6. Tez Walker, WR, North Carolina

It took 4 weeks and a lot of public shaming for the NCAA to finally grant Walker his transfer waiver from Kent State. But once it did, he made an immediate impact on UNC’s offense in general and Maye in particular. The star quarterback was averaging 296 yards per game with 5 touchdowns and 4 interceptions before Walker was inserted into the lineup. In the 6 games since he’s averaging 326 yards with 16 touchdowns and only 2 picks. Walker has caught 35 passes for 600 yards and 6 touchdowns. He ranks 6th in the ACC in receiving yardage and 5th in touchdowns. His averages over all 10 games that have been played would place him 3rd in the league in catches and 2nd in yardage.

5. Malik Washington, WR, Virginia

Even though Washington led Northwestern in catches last season and was projected to be a big part of the Cavaliers’ offense, he’s exceeded all expectations with a breakout season that has made him a lock for 1st-team All-ACC honors and possible All-American recognition. His 88 catches are 22 more than anyone else in the conference and his 1,194 receiving yards are 464 more than the rest of the league. He’d be ranked higher on this list if he wasn’t playing for a team with only 2 wins.
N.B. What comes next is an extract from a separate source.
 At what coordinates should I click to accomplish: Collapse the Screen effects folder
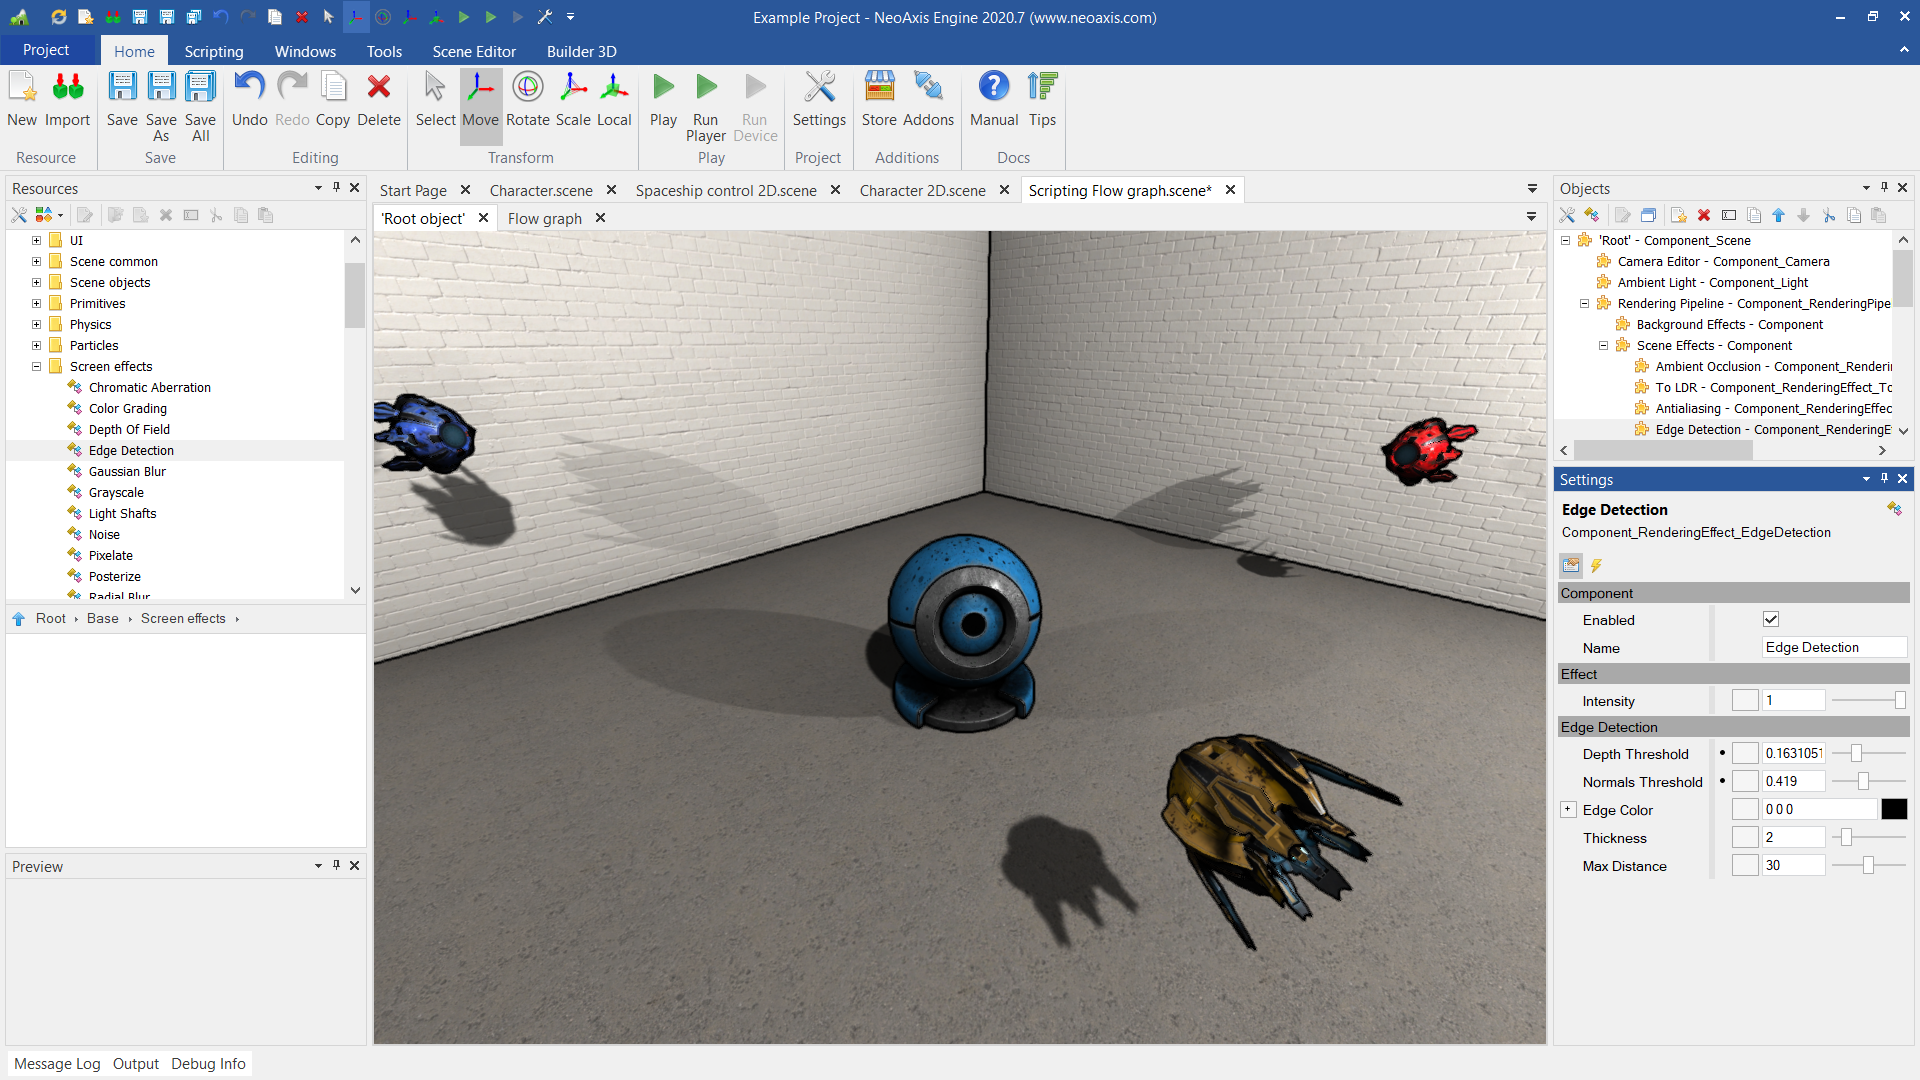point(37,366)
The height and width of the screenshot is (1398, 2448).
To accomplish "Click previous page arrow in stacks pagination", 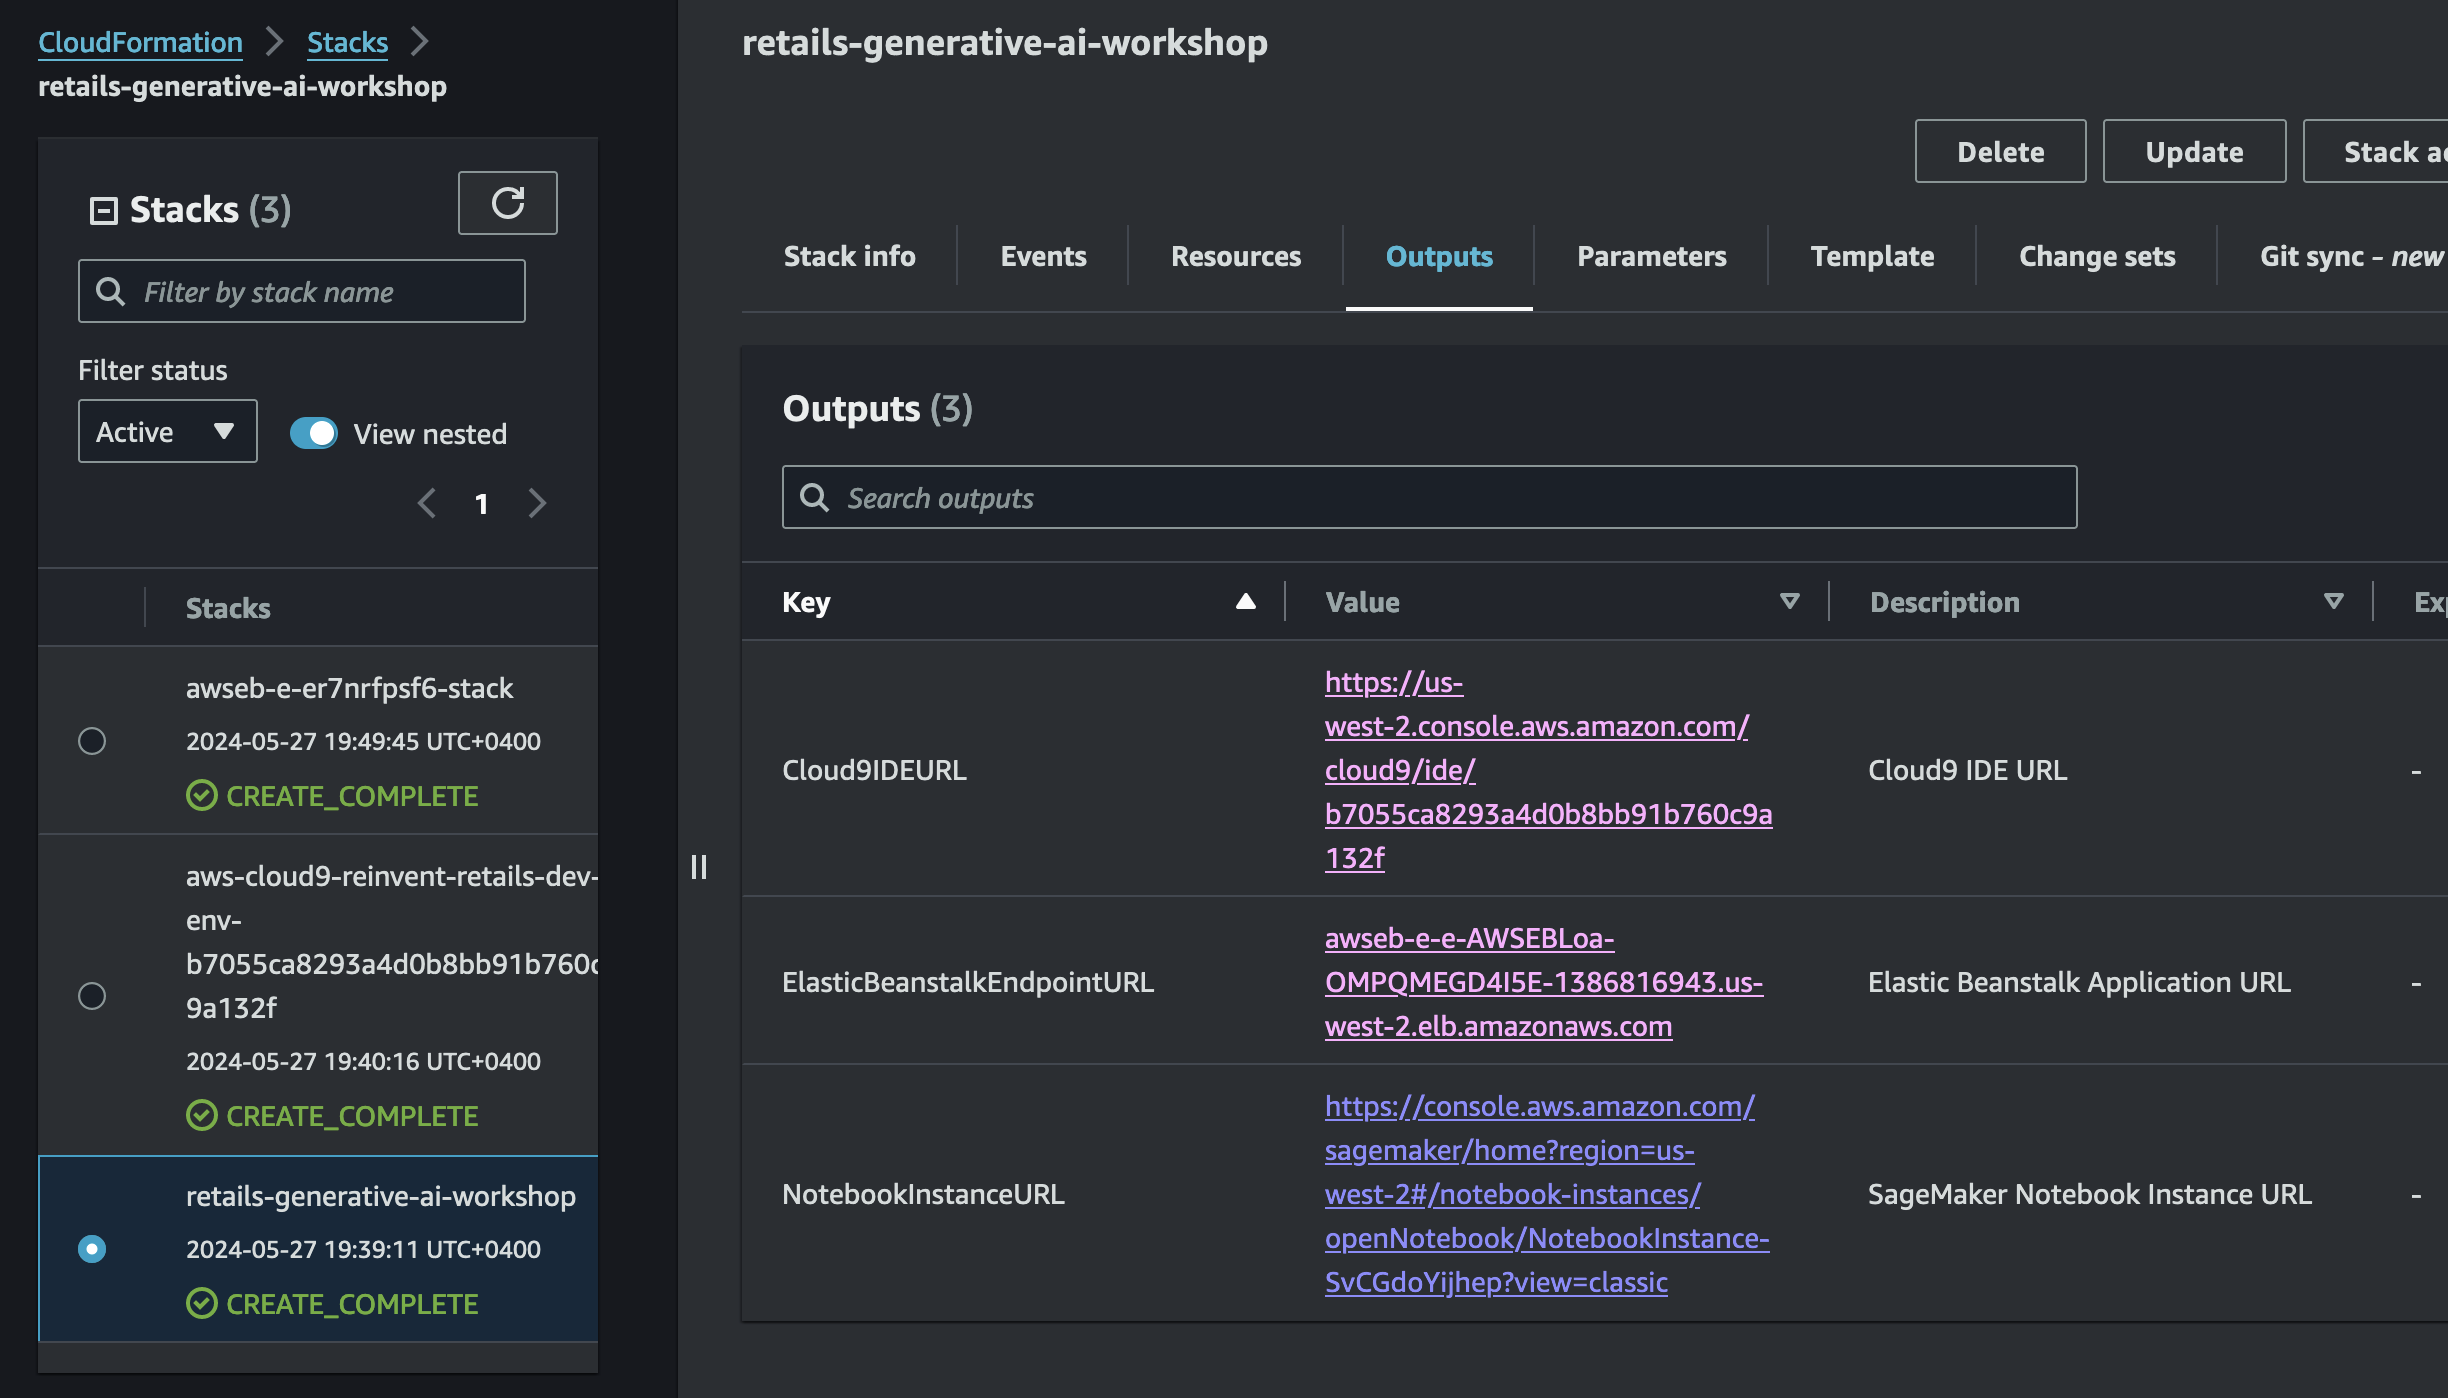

4. Kyron Drones, QB, Virginia Tech

It’s usually a catastrophic event when a team loses its starting quarterback to injury. With all due respect to Grant Wells, it turned out to be the opposite for the Hokies. Drones, a transfer from Baylor, might eventually have replaced Wells anyway. But an injury in Week 2 sped up the process. And the difference in Tech’s offense has been night and day. Drones is completing 59% of his passes for 1,525 yards and 9 touchdowns with only 2 interceptions. He’s also run for 541 yards and 4 scores while getting his team to within 1 win of bowl eligibility and 2 of potentially playing for the ACC championship.

3. Thomas Castellanos, QB, Boston College

Who? Even before the former UCF backup decided to join the Eagles, where Emmett Morehead had established himself as the starter, the Orlando Sentinel questioned the transfer chances of “a 6-foot, 190-pound quarterback who was lightly recruited out of high school and doesn’t have any notable accomplishments on his college football resume.” BC’s Jeff Hafley obviously saw something in him. Because Castellanos had replaced Morehead by halftime of the opening game and he’s injected a jolt of energy into an offense that was one of the worst in the ACC last year. He ranks 3rd in the conference with 806 rushing yards and he’s completed 57% of his passes for 1,824 yards while accounting for 28 combined touchdowns. Most importantly, he’s led the Eagles to 6 wins and bowl eligibility while most likely helping Hafley save his job.

2. Jamari Thrash, WR, Louisville

Thrash is 1 of 5 transfers who made our preseason rankings, joining Walker, the 2 Miami offensive linemen and Florida State’s Keon Coleman. But the Georgia State transfer jumps from No. 9 all the way to No. 2 because of the impact he’s had on Louisville’s offense in its ascent to the top of the ACC in Jeff Brohm’s 1st season as coach. He’s added a big-play element to the 9-1 Cardinals, averaging 15 yards with 6 touchdowns on his 49 catches. His 734 total receiving yards rank 2nd in the conference, as does his yards per game at 81.56.

1. Keon Coleman, WR, Florida State

Coleman was a late pickup by coach Mike Norvell and has proven to be the final piece to what is on target to be a championship puzzle. The tall, sure-handed receiver who is so athletic he considered walking onto the basketball team at Michigan State as a true freshman ranked 2nd on our preseason list behind Armstrong (oh well … can’t get ’em all right). And he’s been every bit as good as advertised. Although his stats don’t jump off the screen like some others – he only has 42 receptions for 562 yards – he’s a difference-maker who leads the ACC with 10 touchdown catches and has been on the receiving end of virtually every important completion Travis has thrown this season. As an added bonus, he also leads the league in punt return yardage, including a key 72-yarder that helped break open last week’s close win against rival Miami.